-------- Extracted data

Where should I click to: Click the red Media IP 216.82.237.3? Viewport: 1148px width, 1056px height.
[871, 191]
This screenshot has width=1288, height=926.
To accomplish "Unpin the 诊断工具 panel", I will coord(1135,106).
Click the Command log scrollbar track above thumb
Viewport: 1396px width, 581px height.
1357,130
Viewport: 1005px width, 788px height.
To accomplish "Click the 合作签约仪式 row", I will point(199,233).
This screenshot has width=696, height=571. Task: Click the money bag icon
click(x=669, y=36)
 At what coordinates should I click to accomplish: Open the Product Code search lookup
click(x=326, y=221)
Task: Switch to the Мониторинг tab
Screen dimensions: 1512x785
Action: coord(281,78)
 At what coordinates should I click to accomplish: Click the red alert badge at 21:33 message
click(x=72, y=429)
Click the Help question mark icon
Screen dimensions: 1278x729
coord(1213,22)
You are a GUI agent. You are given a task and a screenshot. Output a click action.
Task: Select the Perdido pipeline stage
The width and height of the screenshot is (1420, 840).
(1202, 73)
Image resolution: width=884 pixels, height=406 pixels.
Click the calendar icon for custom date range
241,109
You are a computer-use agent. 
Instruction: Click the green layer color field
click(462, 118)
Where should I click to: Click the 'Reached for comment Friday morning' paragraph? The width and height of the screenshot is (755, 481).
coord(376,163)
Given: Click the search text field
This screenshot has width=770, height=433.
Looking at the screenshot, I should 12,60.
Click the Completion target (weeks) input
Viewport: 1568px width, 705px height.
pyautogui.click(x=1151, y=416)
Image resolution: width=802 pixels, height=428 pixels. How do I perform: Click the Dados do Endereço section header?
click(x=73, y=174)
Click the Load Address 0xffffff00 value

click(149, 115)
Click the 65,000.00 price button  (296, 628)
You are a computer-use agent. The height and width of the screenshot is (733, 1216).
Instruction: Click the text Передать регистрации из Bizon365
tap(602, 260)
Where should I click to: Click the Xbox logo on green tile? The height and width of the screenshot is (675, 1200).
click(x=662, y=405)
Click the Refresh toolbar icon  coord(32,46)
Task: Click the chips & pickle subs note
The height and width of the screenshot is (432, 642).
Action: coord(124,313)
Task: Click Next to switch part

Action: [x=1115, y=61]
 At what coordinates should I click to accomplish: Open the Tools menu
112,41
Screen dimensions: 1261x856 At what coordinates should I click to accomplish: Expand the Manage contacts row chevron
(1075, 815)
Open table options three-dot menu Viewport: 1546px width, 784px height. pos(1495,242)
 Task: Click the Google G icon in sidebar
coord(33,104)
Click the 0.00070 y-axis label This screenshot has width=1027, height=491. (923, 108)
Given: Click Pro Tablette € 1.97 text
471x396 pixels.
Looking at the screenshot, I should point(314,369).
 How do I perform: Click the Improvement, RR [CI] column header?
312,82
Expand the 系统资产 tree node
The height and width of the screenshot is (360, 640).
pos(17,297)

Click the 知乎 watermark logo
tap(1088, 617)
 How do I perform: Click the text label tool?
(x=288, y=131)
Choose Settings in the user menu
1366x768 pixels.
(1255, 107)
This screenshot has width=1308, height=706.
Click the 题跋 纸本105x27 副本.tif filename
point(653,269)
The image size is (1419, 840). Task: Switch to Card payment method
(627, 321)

----------------

** Problem statement **
Transcribe every record above so that nothing differs from the original.

** Final answer **
Where should I click to: Click the red Media IP 216.82.237.3? Viewport: 1148px width, 1056px height.
[871, 191]
This screenshot has width=1288, height=926.
To accomplish "Unpin the 诊断工具 panel", I will coord(1135,106).
Click the Command log scrollbar track above thumb
Viewport: 1396px width, 581px height.
1357,130
Viewport: 1005px width, 788px height.
To accomplish "Click the 合作签约仪式 row", I will point(199,233).
This screenshot has width=696, height=571. Task: Click the money bag icon
click(x=669, y=36)
 At what coordinates should I click to accomplish: Open the Product Code search lookup
click(x=326, y=221)
Task: Switch to the Мониторинг tab
Screen dimensions: 1512x785
Action: coord(281,78)
 At what coordinates should I click to accomplish: Click the red alert badge at 21:33 message
click(x=72, y=429)
Click the Help question mark icon
Screen dimensions: 1278x729
coord(1213,22)
You are a GUI agent. You are given a task and a screenshot. Output a click action.
Task: Select the Perdido pipeline stage
The width and height of the screenshot is (1420, 840).
(1202, 73)
Image resolution: width=884 pixels, height=406 pixels.
Click the calendar icon for custom date range
241,109
You are a computer-use agent. 
Instruction: Click the green layer color field
click(462, 118)
Where should I click to: Click the 'Reached for comment Friday morning' paragraph? The width and height of the screenshot is (755, 481).
coord(376,163)
Given: Click the search text field
This screenshot has width=770, height=433.
Looking at the screenshot, I should 12,60.
Click the Completion target (weeks) input
Viewport: 1568px width, 705px height.
pyautogui.click(x=1151, y=416)
Image resolution: width=802 pixels, height=428 pixels. How do I perform: Click the Dados do Endereço section header?
click(x=73, y=174)
Click the Load Address 0xffffff00 value

click(149, 115)
Click the 65,000.00 price button  (296, 628)
You are a computer-use agent. The height and width of the screenshot is (733, 1216).
Instruction: Click the text Передать регистрации из Bizon365
tap(602, 260)
Where should I click to: Click the Xbox logo on green tile? The height and width of the screenshot is (675, 1200).
click(x=662, y=405)
Click the Refresh toolbar icon  coord(32,46)
Task: Click the chips & pickle subs note
The height and width of the screenshot is (432, 642).
Action: coord(124,313)
Task: Click Next to switch part

Action: [x=1115, y=61]
 At what coordinates should I click to accomplish: Open the Tools menu
112,41
Screen dimensions: 1261x856 At what coordinates should I click to accomplish: Expand the Manage contacts row chevron
(1075, 815)
Open table options three-dot menu Viewport: 1546px width, 784px height. pos(1495,242)
 Task: Click the Google G icon in sidebar
coord(33,104)
Click the 0.00070 y-axis label This screenshot has width=1027, height=491. (923, 108)
Given: Click Pro Tablette € 1.97 text
471x396 pixels.
Looking at the screenshot, I should point(314,369).
 How do I perform: Click the Improvement, RR [CI] column header?
312,82
Expand the 系统资产 tree node
The height and width of the screenshot is (360, 640).
pos(17,297)

Click the 知乎 watermark logo
tap(1088, 617)
 How do I perform: Click the text label tool?
(x=288, y=131)
Choose Settings in the user menu
1366x768 pixels.
(1255, 107)
This screenshot has width=1308, height=706.
Click the 题跋 纸本105x27 副本.tif filename
point(653,269)
The image size is (1419, 840). Task: Switch to Card payment method
(627, 321)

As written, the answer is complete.